One day I called a girlfriend and sobbed that I felt I yelled at my kids every day. The mother of four, she said "I feel good when I don't beat mine every day." Just the tone of her voice cheered me immensely -- she obviously didn't feel the need to call child protective services. (For the record, she does not beat her children. Although she thinks about it sometimes.)

One of my sisters had the best offering after some particularly bad parenting/martyrdom. I saved the emails.

My note to my sisters read:

Girls, I absolutely channeled mother today. The girls were just at each other's throats and I yelled in exactly mother's voice for them to "shut the hell up." I was hoping to get some things done at home and then do something fun. Then I started feeling really sorry for myself, and while I was on my hands and knees scrubbing the bathroom  floor, I was literally sniveling and taking these rather loud sniffs. Scary stuff..they are both taking naps now and I am trying to channel a good mother like Sarah Palin.

My sister's note:

Susie, oh, how I can feel your pain as far as becoming Mother goes. One of my finest moments was when (her kids) were maybe around 6 and 7. I had just stripped the old wax off the kitchen floor, scrubbed it and then rewaxed it. I was giving the two of them lunch, and, not one, but BOTH of them spilled their milk onto the clean kitchen floor while I was unloading the dishwasher. I had a handful of butter knives and when the second glass of milk went down, I started screaming and  throwing the knives, one at a time, into the dining room. I remember their sweet little faces looking horror-stricken. What really surprises me now is that neither of them even remembers the episode and it is indelibly inked into my brain! So, take heart, if you think you have become Mother! She really did have a hard job, didn't she?  And, she had to deal with Himself.

(I was the youngest of five, and to understand my dad and men like him, read or see The Great Santini by Pat Conroy. The scene with his son in the kitchen rang so true that I had to leave the movie for a few minutes.)

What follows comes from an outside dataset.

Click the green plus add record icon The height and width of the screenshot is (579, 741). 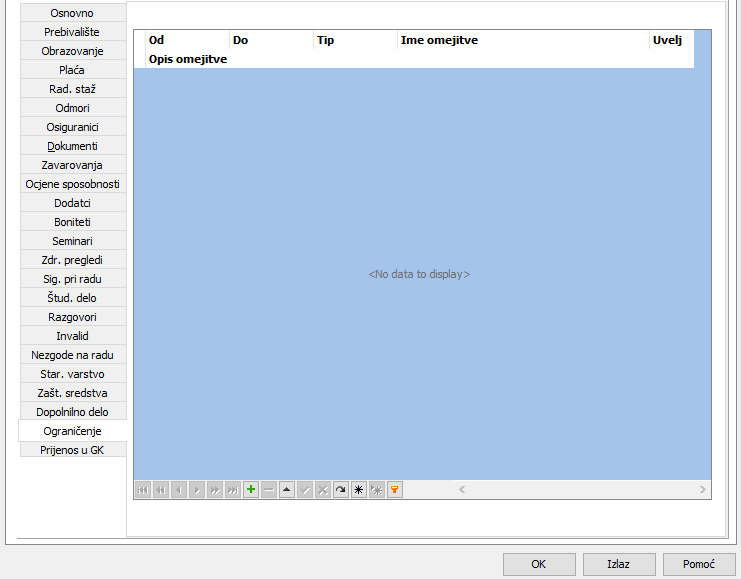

I offer my stories as a gift for those of you who might not share bad parenting stories for fear you'll be harshly judged -- we've all been there and sharing our pain is a great coping mechanism. And as my sister's story illustrates, our children forgive us so much easier than we forgive ourselves.

p.s. I heard a mother say that she yelled at her child once - that was her worst sin. If you have stories like this, we don't want to hear from you.

p.s.s. If you are a mother or are thinking of becoming a mother, read Operating Instructions: A Journal of My Son's First Year by Anne Lamott.

p.s.s.s. Kids don't appreciate the whole martry concept -- they just think we are being dorks.


  1. Lord have mercy you are a mess and I love you!

  2. Love it! Sort of like when I would look at the boys in our playgroup (I was the mom of one of two girls in our group) and say "Gosh, they sure don't know how to control their kids." Then I had two boys many years later and people give me that nasty look ALL THE DANG TIME. Payback is not fun. :)

  3. The girls love to tell how with both of them, I had to hide in a closet one time (for each at different times)to keep from hitting them. They were both running up and down the hall screaming for me and I was wishing to be beamed up.